Mumbai– India’s current account deficit (CAD) rose to $7.9 billion in the third quarter (October-December) of 2016-17 from $7.1 billion in the same quarter of 2015-16, the Reserve Bank of India (RBI) said on Thursday.

“Despite a slightly lower trade deficit on a year-on-year (y-o-y) basis, the CAD widened primarily on account of a decline in net invisible receipts,” the Reserve Bank of India said in a statement here on the country’s Balance of Payments (BoP) during the third quarter.

The CAD for Q3 accounts for 1.4 per cent of the GDP (Gross Domestic Product) as against 1.4 per cent of the GDP in the same quarter in 2015.

“Net services receipts moderated on a y-o-y basis, primarily owing to the fall in earnings from software, financial services and charges for intellectual property rights,” the statement noted.

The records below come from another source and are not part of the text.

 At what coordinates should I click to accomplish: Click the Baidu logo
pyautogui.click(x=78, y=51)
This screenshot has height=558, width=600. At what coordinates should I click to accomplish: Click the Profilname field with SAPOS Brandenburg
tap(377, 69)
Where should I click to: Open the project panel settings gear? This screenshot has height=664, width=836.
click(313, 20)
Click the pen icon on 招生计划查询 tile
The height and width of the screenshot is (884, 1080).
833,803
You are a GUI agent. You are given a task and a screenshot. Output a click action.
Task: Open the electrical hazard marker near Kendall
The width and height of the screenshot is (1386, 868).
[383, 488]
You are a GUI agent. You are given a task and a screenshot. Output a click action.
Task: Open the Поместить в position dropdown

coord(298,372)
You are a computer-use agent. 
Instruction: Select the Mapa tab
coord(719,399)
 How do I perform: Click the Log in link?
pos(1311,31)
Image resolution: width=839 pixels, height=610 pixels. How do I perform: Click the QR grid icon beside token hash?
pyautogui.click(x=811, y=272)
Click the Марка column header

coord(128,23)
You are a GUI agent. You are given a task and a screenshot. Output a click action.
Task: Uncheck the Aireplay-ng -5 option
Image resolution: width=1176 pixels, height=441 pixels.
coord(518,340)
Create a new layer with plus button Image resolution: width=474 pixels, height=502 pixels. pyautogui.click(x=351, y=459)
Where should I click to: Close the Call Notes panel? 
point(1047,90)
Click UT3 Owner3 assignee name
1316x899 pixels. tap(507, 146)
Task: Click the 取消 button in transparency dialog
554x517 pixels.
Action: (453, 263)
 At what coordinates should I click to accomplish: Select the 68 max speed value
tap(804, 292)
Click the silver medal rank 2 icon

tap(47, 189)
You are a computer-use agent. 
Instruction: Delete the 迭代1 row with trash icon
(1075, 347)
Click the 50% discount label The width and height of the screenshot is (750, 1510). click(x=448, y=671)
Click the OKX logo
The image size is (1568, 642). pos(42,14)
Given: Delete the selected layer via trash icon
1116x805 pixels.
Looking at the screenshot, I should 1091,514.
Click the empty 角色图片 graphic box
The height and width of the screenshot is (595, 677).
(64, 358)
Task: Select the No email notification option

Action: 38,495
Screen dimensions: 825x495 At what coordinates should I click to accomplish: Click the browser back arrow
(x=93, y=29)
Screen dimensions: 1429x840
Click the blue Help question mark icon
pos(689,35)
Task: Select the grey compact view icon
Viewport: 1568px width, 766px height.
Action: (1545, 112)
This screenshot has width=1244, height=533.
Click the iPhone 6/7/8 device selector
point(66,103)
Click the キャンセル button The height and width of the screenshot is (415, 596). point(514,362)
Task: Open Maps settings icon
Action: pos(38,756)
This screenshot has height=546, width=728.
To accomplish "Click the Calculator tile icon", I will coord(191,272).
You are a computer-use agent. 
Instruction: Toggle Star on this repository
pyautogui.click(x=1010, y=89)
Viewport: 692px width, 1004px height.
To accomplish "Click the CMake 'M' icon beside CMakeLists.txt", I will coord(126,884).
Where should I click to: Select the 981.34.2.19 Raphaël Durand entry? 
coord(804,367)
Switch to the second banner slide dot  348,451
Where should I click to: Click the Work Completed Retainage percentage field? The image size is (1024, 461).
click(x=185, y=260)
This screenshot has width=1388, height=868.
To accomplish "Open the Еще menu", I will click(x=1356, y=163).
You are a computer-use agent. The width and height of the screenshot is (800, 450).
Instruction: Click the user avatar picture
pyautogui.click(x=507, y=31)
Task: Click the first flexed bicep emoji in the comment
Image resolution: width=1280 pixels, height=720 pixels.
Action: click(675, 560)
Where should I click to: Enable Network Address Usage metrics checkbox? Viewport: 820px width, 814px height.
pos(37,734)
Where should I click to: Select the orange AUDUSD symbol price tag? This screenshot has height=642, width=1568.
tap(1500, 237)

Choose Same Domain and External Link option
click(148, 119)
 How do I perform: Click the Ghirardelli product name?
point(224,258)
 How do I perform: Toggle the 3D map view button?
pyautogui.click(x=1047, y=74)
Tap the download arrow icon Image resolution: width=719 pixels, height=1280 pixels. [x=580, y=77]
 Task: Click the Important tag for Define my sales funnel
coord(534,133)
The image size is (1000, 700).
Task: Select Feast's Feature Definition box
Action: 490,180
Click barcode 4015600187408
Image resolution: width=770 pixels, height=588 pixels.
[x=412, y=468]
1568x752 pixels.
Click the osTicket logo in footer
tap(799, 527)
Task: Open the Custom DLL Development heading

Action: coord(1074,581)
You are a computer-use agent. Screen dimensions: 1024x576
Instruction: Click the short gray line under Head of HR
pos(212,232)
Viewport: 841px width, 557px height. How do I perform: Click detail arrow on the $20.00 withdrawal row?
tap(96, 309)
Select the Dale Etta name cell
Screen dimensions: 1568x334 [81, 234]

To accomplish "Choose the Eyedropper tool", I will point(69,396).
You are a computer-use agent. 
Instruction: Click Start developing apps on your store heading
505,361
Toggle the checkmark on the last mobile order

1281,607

Private transfer receipts, mainly representing remittances by Indians employed overseas, amounted to $15.2 billion, having declined by 3.8 per cent from their level a year ago.

In the financial account, net foreign direct investment at $9.8 billion in Q3 of 2016-17 was marginally lower than its level a year ago.

There has been net outflow of portfolio investment to the tune of $11.3 billion as against net inflow of $0.6 billion in Q3 of last year; portfolio outflows occurred in both equity and debt segments.

“Reflecting the redemption of Foreign Currency Non Resident (FCNR) (B) deposits, non-resident Indian (NRI) deposits declined by $18.5 billion in Q3 of 2016-17 as against an inflow of $1.6 billion a year ago,” it said.

In Q3 of 2016-17, foreign exchange reserves (on BoP basis) declined by $1.2 billion as against an increase of $4.1 billion in Q3 of last year.

On a cumulative basis, the CAD narrowed to 0.7 per cent of GDP in April-December 2016 from 1.4 per cent in the corresponding period of 2015-16 on the back of the contraction in the trade deficit.

India’s trade deficit narrowed to $82.8 billion in April-December 2016 from $105.3 billion in April-December 2015.